Temari swept past and out the door, ignoring the gesture and refusing to bid her father goodnight. Knowing him, he'd stay up to grill her on the whole affair, the bastard. The only time he took an interest in her life was when he was prying.

Neji caught up to her at the car. He came around to open Temari's door for her, but she wouldn't give him the satisfaction of performing his condescending little "gentlemanly" rituals. She tugged the handle and flung the door open, almost knocking him aside, and got in, slamming the door shut harder than necessary.

The leather seats were warm, and softer than the stiff leather in the Lexus; it felt eerily like skin. Temari's father had a chair in his study, a recliner upholstered in the "butter-soft" leather that upscale furniture dealers always crooned over. She and Shikamaru had made love in it more than once when her father was away on business, enjoying the strangely sensual experience of being enveloped in something like skin. But even when the heat of their bodies warmed the leather, it never felt as alive as these seats. It made her skin crawl.
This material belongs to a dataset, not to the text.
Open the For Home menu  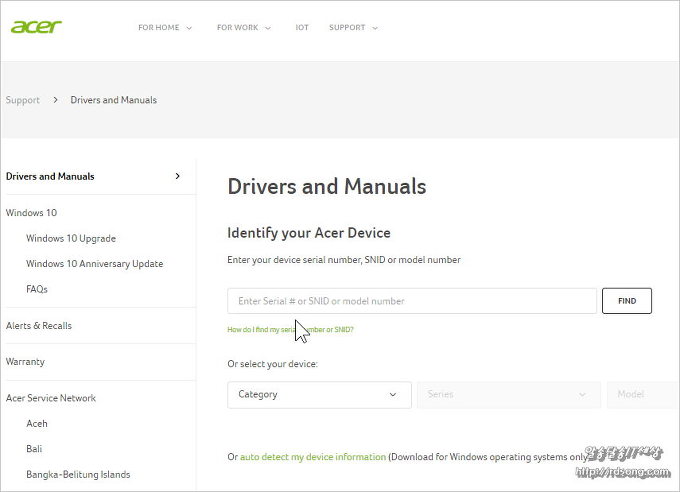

Neji had _better_ not get any ideas.

Neji got in the car, shut his door with exaggerated gentleness, and started the engine. It purred. "You look wonderful toni—" he began.

"—Don't even start, Hyuuga," Temari cut him off.

"I was trying to compliment you," he insisted.

"You were quoting Clapton."

A sharp expelling of breath was his only answer. Shifting into reverse, he gunned the engine and zoomed backwards down the driveway. Temari grunted as the seat belt dug into her chest.

They spent the ride in silence, Temari fuming and staring at the red lights of the dashboard, Neji driving as though he was by himself. He maneuvered into a visitor's parking space right in front of the main lobby and shut off the engine. Temari didn't wait for him to try and open her door for her; she flung it open and stepped out. She strode briskly towards the doors as if determined to get this night over with as quickly as possible. Neji's hand clamped onto her elbow, not harshly but transmitting his clear intention that they were going to keep up appearances. Temari slowed grudgingly and let Neji escort her, grinding her molars and plotting various tortures for her father.

She didn't see anyone she knew at the doors; just out of the circle of the front lights she saw the flick of a lighter flame and her mouth filled with the phantom taste of tobacco. Again she wondered when that taste went from part of a ritual she endured for Shikamaru's sake to something she craved under stress.

The music was a dull roar until Neji opened the door. The lobby was brightly lit, as usual, but beyond Temari could see the darkness of the gym and the flashing lights the rented DJ favored. Neji nodded at her to go inside first. She put on a haughty pout and went inside. The two underclassmen manning the ticket table looked up from their bored chatter. One nudged the other with her elbow. Temari's forehead furrowed. Had Ino been gabbing? The elbow nudger had a smug look on her face, as if a rumor had been confirmed and she had won a bet. Neji didn't seem to notice; he handed over their tickets to get punched.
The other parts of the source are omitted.